Self-evolving agentic reward framework for image-editing evaluation.
Code release for RewardHarness: Self-Evolving Agentic Post-Training (arXiv 2605.08703). Project page: rewardharness.com.
What you can do · Architecture · Hardware · Install · Quickstart · Reproduce paper · Config · Swap Sub-Agent · Walkthrough · Output artifacts · Troubleshooting · Contributing · Security · Citation
- Score image edits — use the evolved Library + frozen Sub-Agent to produce a 1–4 preference judgment between two edited candidates of the same source image and instruction.
- Reproduce paper numbers — one command (
make reproduce) runs the full pipeline (env setup → vLLM serve → 5-iter evolution → benchmark) and prints the K=2/3/4 + GenAI-Bench accuracies inresults/. - Evolve your own library — point
scripts/run_evolution.pyat any preference dataset of the same shape (~100 examples is enough) to grow a Skills + Tools library for your evaluation criteria. No reward-model training required. - Drop in as a GRPO reward signal — the evolved Library outputs a scalar score that's directly compatible with the EditReward GRPO normalization (see paper §3.2).
Read WALKTHROUGH.md for the 9-step path from git clone to your first preference judgment.
- 2026-05-16 — Code mirrored at
KlingAIResearch/RewardHarness; both repos kept in sync. - 2026-05-15 — Paper featured on Hugging Face Daily Papers.

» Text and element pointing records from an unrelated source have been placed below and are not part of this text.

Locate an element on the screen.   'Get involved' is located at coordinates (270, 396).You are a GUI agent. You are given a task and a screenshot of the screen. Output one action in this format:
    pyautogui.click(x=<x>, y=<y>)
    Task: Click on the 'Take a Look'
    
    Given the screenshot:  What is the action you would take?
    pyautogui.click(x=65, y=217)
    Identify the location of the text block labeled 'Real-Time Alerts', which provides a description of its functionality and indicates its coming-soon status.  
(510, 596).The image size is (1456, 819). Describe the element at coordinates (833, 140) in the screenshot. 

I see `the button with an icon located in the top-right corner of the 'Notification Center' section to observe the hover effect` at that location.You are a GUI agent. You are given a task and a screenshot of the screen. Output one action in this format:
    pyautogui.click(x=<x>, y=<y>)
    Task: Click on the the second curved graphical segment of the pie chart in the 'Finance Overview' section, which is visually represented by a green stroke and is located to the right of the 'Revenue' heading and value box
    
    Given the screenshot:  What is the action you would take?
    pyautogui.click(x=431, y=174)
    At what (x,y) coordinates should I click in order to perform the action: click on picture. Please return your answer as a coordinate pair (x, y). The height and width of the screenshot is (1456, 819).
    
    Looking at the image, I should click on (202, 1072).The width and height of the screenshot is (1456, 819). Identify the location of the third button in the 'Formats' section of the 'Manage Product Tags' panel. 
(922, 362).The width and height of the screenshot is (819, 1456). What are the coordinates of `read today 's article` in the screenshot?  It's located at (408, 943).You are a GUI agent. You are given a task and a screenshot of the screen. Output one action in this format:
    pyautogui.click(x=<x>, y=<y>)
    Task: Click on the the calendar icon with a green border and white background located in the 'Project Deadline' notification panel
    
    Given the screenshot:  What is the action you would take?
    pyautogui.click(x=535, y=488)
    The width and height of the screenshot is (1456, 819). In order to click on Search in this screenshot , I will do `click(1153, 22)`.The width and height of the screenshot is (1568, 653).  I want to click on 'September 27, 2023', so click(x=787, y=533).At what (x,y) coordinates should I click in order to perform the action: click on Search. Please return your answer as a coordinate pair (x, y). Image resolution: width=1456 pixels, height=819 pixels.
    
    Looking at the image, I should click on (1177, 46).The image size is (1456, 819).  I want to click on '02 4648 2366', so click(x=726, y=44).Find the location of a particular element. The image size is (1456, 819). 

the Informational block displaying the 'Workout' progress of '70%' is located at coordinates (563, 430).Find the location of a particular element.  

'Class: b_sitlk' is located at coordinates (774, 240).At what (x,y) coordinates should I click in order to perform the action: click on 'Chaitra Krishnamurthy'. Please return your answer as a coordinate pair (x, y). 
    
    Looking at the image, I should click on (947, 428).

- 2026-05-14 — Initial open-source release at
TIGER-AI-Lab/RewardHarness. - 2026-05-09 — Paper on arXiv: 2605.08703.
| Dataset | Use | Hub |
|---|---|---|
AgPerry/EditReward-Data-100 |
100 preference demos for evolution (train+val split) | 🤗 Hub |
TIGER-Lab/EditReward-Bench |
K=2/3/4 ranking benchmark (gated) | 🤗 Hub |
RewardHarness reframes reward modeling as context evolution rather than weight optimization. From as few as ~100 preference demonstrations, an Orchestrator (Gemini) iteratively evolves a library of Skills (declarative scoring rubrics) and Tools (procedural in-context specs) that a frozen Sub-Agent (Qwen2.5-VL-7B via vLLM) consults at inference time. With 0.05% of the EditReward training data, RewardHarness reaches 47.4% average accuracy on EditReward-Bench + GenAI-Bench, surpassing GPT-5 by 5.3 points.
flowchart LR
subgraph IN["Input"]
Is["Source image"]
P["Editing prompt"]
Ik["K candidate edits"]
end
subgraph ORC["Orchestrator (Gemini)"]
R["Router"]
CA["Chain Analyzer"]
EV["Evolver"]
end
subgraph LIB["Library (versioned)"]
SK["Skills (rubrics)"]
TL["Tools (system_prompts)"]
end
subgraph SUB["Sub-Agent (frozen Qwen2.5-VL-7B via vLLM)"]
RC["Reasoning chain"]
OUT["Scores + ranking"]
end
IN --> R
LIB -- "selected subset" --> R
R -- "context C" --> SUB
SUB --> OUT
OUT -- "vs. ground truth" --> CA
CA -- "improvement signals" --> EV
EV -- "skill / tool updates (gated)" --> LIB
At inference, the Router selects relevant entries from the Library and the frozen Sub-Agent builds a reasoning chain that produces a preference judgment. At evolution, the Chain Analyzer compares predictions against ~100 ground-truth labels and the Evolver applies skill/tool updates — keeping each update only if held-out validation accuracy stays within an exploration tolerance of the previous best (see evolution.explore_margin in configs/default.yaml; default 0.075). Catastrophic regressions roll back, but small dips are permitted so the search can escape local minima.
| Module | What it does |
|---|---|
src/router.py |
Selects relevant Skills/Tools from the Library per editing prompt |
src/chain_analyzer.py |
Analyzes Sub-Agent reasoning chains → improvement signals (skill / tool updates) |
src/evolver.py |
Applies signals to the Library; validates new tool prompts via vLLM; snapshot/restore for rollback |
src/sub_agent.py |
Multi-turn Qwen reasoning with <think>/<tool>/<obs>/<answer> tags |
src/library/ |
Skills (markdown rubrics) + Tools (VLM system_prompt specs) |
src/pipeline.py |
Evolution loop with Phase A (skills) / Phase B (tools) / Phase C (pruning) |
| Workflow | Compute | Credentials needed |
|---|---|---|
make test / make check / make install / examples/inspect_library.py |
CPU only, no Internet | none |
| Benchmark with a hosted Sub-Agent (Gemini drop-in, see "Swapping Sub-Agent" below) | CPU only + outbound Gemini | Gemini (Vertex AI) |
Local Qwen2.5-VL-7B Sub-Agent for make demo / make benchmark / make evolve |
1 × GPU ≥ 24 GB (L40S / A100 / H100) | Gemini + HF (for gated benchmark dataset) |
Full paper reproduction (make reproduce) |
≥ 4 GPUs, ~4–6 h wall-clock, ~50 GB free disk | Gemini + HF |
make help lists the same matrix at the command line.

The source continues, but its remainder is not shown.